Critics still believed the author of all Bell novels to be men (some thought one man with three names). One wrote of Anne’s work, “There is nothing kindly in [this] author’s powerful mind.” Another commented, “[No] woman could have written such a work.” “Brutal” and “coarse” were words often used by critics describing the sisters’ works. Some praised the unflinching descriptions of humanity’s worst impulses. Others found them too unforgiving. In the century and a half since, however, many have described the works as examples of early feminism—subversive in their very style.

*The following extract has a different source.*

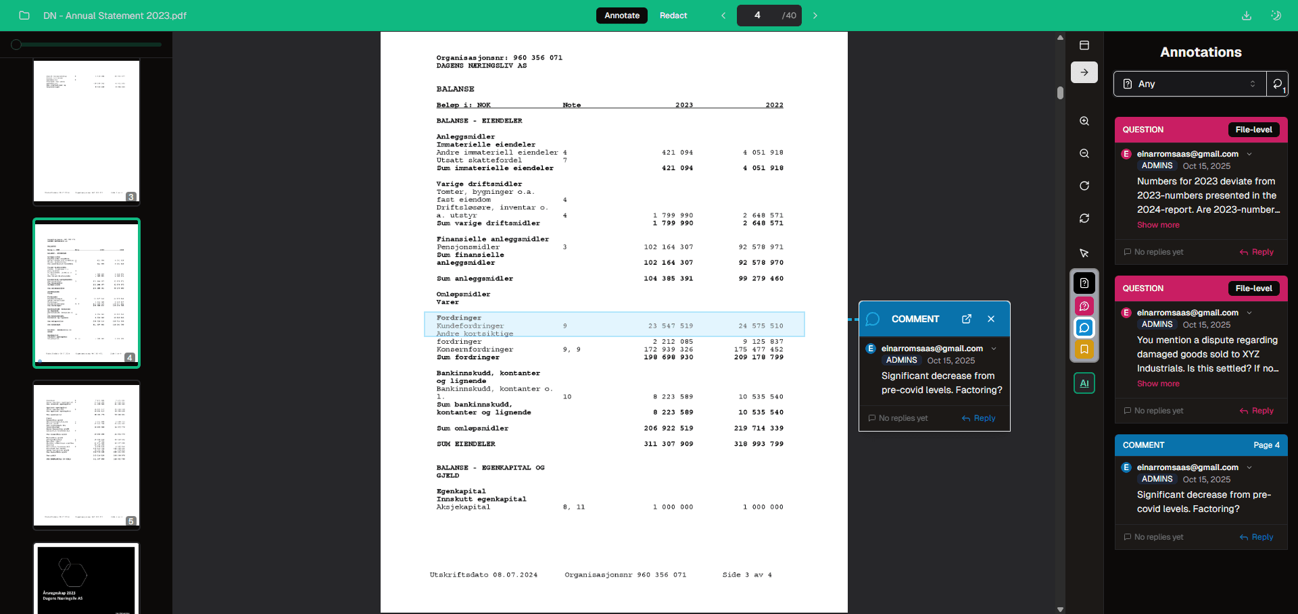Open comment popup in expanded view
This screenshot has height=614, width=1298.
[x=967, y=319]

Anne passed away young, much like Emily. At 29 she contracted tuberculosis and died after a prolonged illness in 1849.
Lasting Legacy
The only surviving sibling, Charlotte, was left alone at only 33 years old. Charlotte was a guiding hand in shaping the family legacy. It is now thought that she began sanitizing the sisters’ image by editing Agnes Gray, preventing the republication of The Tenant of Wildfell Hall, and providing details of the family’s life to the biographer and writer Elizabeth Gaskell. Several years later, Charlotte married Arthur Bell Nicholls, the curate at her father’s parsonage. A year later, she passed away during her first pregnancy of what may have been tuberculosis or malnourishment brought on by extreme morning sickness. Charlotte was 38 years old.
The short, yet fascinating lives of the Brontë sisters are still a matter of fascination and their written works remain among the must-reads of classic Western literature. The three shy, strange sisters were confident in their talent for writing—and that confidence carried them to a literary status few women achieved in their day.
Today, there are many adaptations of their works. Namely, there have been many feature films and mini series of each of their works—including Jane Eyre (1943, 1996, and 2011 films as well as multiple TV movies), Wuthering Heights (1939, 1992, and 2011 films), and The Tenant of Wildfell Hall (1996 TV mini series).